(Rows showing where targets appear)
-- start --
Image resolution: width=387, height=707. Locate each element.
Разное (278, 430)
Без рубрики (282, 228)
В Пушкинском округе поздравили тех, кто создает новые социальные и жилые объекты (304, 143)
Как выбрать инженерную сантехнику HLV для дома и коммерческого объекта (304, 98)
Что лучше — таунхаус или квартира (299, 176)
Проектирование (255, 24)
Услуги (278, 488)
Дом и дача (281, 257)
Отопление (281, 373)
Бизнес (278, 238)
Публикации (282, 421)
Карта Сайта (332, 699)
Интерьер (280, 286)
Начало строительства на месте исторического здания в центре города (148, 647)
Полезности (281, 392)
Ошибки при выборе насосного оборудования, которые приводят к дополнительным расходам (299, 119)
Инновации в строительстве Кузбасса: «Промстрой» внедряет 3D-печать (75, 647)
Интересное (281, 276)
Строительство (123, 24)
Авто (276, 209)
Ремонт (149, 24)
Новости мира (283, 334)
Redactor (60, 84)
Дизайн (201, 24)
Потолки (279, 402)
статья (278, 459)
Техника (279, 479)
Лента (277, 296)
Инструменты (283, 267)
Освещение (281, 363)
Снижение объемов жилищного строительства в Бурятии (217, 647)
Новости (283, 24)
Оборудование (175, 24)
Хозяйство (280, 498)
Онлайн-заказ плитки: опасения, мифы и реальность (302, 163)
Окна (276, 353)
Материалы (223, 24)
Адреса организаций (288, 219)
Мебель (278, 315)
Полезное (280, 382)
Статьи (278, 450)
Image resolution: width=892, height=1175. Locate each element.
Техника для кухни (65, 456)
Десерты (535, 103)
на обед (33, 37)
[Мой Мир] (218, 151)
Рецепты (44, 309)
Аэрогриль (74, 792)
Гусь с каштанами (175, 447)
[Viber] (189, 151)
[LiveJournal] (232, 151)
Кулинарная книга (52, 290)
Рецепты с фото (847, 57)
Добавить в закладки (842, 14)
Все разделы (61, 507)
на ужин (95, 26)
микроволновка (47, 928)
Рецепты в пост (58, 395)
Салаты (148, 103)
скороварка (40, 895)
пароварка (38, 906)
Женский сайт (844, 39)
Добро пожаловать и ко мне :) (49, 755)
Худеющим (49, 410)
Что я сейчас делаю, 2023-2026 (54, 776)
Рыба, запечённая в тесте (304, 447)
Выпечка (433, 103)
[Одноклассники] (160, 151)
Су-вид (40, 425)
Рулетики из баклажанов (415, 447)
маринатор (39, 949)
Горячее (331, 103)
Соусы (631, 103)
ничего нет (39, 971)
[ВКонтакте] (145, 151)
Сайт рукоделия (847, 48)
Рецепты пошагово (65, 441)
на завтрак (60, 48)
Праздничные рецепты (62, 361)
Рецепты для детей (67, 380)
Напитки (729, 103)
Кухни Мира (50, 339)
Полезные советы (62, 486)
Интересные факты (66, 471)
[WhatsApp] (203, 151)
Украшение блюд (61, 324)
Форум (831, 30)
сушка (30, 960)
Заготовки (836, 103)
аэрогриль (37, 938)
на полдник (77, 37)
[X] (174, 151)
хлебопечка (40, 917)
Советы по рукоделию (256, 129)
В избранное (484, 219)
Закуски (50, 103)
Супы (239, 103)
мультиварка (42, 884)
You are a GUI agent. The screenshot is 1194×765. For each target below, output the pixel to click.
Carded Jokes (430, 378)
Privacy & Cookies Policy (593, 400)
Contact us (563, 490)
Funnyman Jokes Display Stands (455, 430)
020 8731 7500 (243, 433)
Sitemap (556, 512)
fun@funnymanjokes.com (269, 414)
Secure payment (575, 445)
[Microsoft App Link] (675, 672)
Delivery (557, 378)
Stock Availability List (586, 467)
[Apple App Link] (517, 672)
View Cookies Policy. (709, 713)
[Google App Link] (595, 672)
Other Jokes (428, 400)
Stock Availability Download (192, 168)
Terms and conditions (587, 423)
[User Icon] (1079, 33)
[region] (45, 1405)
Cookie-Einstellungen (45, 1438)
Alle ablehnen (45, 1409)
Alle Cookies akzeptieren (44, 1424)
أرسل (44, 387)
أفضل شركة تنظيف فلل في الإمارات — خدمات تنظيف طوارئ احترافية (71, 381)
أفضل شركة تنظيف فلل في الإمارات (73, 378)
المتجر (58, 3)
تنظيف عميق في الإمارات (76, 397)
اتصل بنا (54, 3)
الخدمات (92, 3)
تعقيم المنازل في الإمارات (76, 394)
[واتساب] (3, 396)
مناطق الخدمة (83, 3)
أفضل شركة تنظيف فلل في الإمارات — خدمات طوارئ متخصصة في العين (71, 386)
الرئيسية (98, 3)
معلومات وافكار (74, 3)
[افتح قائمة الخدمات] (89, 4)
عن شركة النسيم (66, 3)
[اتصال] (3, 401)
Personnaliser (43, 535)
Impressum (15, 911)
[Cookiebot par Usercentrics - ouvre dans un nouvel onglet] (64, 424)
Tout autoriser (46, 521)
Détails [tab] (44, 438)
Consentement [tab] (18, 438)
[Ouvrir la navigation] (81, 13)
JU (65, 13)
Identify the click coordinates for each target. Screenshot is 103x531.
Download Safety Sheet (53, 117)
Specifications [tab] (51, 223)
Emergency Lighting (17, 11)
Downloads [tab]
-- end --
- [What the task asks]:
Repeat every line of the material above word for word, from the first line to the last.

- [Response]:
Image resolution: width=387, height=707. Locate each element.
Разное (278, 430)
Без рубрики (282, 228)
В Пушкинском округе поздравили тех, кто создает новые социальные и жилые объекты (304, 143)
Как выбрать инженерную сантехнику HLV для дома и коммерческого объекта (304, 98)
Что лучше — таунхаус или квартира (299, 176)
Проектирование (255, 24)
Услуги (278, 488)
Дом и дача (281, 257)
Отопление (281, 373)
Бизнес (278, 238)
Публикации (282, 421)
Карта Сайта (332, 699)
Интерьер (280, 286)
Начало строительства на месте исторического здания в центре города (148, 647)
Полезности (281, 392)
Ошибки при выборе насосного оборудования, которые приводят к дополнительным расходам (299, 119)
Инновации в строительстве Кузбасса: «Промстрой» внедряет 3D-печать (75, 647)
Интересное (281, 276)
Строительство (123, 24)
Авто (276, 209)
Ремонт (149, 24)
Новости мира (283, 334)
Redactor (60, 84)
Дизайн (201, 24)
Потолки (279, 402)
статья (278, 459)
Техника (279, 479)
Лента (277, 296)
Инструменты (283, 267)
Освещение (281, 363)
Снижение объемов жилищного строительства в Бурятии (217, 647)
Новости (283, 24)
Оборудование (175, 24)
Хозяйство (280, 498)
Онлайн-заказ плитки: опасения, мифы и реальность (302, 163)
Окна (276, 353)
Материалы (223, 24)
Адреса организаций (288, 219)
Мебель (278, 315)
Полезное (280, 382)
Статьи (278, 450)
Image resolution: width=892, height=1175. Locate each element.
Техника для кухни (65, 456)
Десерты (535, 103)
на обед (33, 37)
[Мой Мир] (218, 151)
Рецепты (44, 309)
Аэрогриль (74, 792)
Гусь с каштанами (175, 447)
[Viber] (189, 151)
[LiveJournal] (232, 151)
Кулинарная книга (52, 290)
Рецепты с фото (847, 57)
Добавить в закладки (842, 14)
Все разделы (61, 507)
на ужин (95, 26)
микроволновка (47, 928)
Рецепты в пост (58, 395)
Салаты (148, 103)
скороварка (40, 895)
пароварка (38, 906)
Женский сайт (844, 39)
Добро пожаловать и ко мне :) (49, 755)
Худеющим (49, 410)
Что я сейчас делаю, 2023-2026 (54, 776)
Рыба, запечённая в тесте (304, 447)
Выпечка (433, 103)
[Одноклассники] (160, 151)
Су-вид (40, 425)
Рулетики из баклажанов (415, 447)
маринатор (39, 949)
Горячее (331, 103)
Соусы (631, 103)
ничего нет (39, 971)
[ВКонтакте] (145, 151)
Сайт рукоделия (847, 48)
Рецепты пошагово (65, 441)
на завтрак (60, 48)
Праздничные рецепты (62, 361)
Рецепты для детей (67, 380)
Напитки (729, 103)
Кухни Мира (50, 339)
Полезные советы (62, 486)
Интересные факты (66, 471)
[WhatsApp] (203, 151)
Украшение блюд (61, 324)
Форум (831, 30)
сушка (30, 960)
Заготовки (836, 103)
аэрогриль (37, 938)
на полдник (77, 37)
[X] (174, 151)
хлебопечка (40, 917)
Советы по рукоделию (256, 129)
В избранное (484, 219)
Закуски (50, 103)
Супы (239, 103)
мультиварка (42, 884)
You are a GUI agent. The screenshot is 1194×765. For each target below, output the pixel to click.
Carded Jokes (430, 378)
Privacy & Cookies Policy (593, 400)
Contact us (563, 490)
Funnyman Jokes Display Stands (455, 430)
020 8731 7500 (243, 433)
Sitemap (556, 512)
fun@funnymanjokes.com (269, 414)
Secure payment (575, 445)
[Microsoft App Link] (675, 672)
Delivery (557, 378)
Stock Availability List (586, 467)
[Apple App Link] (517, 672)
View Cookies Policy. (709, 713)
[Google App Link] (595, 672)
Other Jokes (428, 400)
Stock Availability Download (192, 168)
Terms and conditions (587, 423)
[User Icon] (1079, 33)
[region] (45, 1405)
Cookie-Einstellungen (45, 1438)
Alle ablehnen (45, 1409)
Alle Cookies akzeptieren (44, 1424)
أرسل (44, 387)
أفضل شركة تنظيف فلل في الإمارات — خدمات تنظيف طوارئ احترافية (71, 381)
أفضل شركة تنظيف فلل في الإمارات (73, 378)
المتجر (58, 3)
تنظيف عميق في الإمارات (76, 397)
اتصل بنا (54, 3)
الخدمات (92, 3)
تعقيم المنازل في الإمارات (76, 394)
[واتساب] (3, 396)
مناطق الخدمة (83, 3)
أفضل شركة تنظيف فلل في الإمارات — خدمات طوارئ متخصصة في العين (71, 386)
الرئيسية (98, 3)
معلومات وافكار (74, 3)
[افتح قائمة الخدمات] (89, 4)
عن شركة النسيم (66, 3)
[اتصال] (3, 401)
Personnaliser (43, 535)
Impressum (15, 911)
[Cookiebot par Usercentrics - ouvre dans un nouvel onglet] (64, 424)
Tout autoriser (46, 521)
Détails [tab] (44, 438)
Consentement [tab] (18, 438)
[Ouvrir la navigation] (81, 13)
JU (65, 13)
Identify the click coordinates for each target. Screenshot is 103x531.
Download Safety Sheet (53, 117)
Specifications [tab] (51, 223)
Emergency Lighting (17, 11)
Downloads [tab]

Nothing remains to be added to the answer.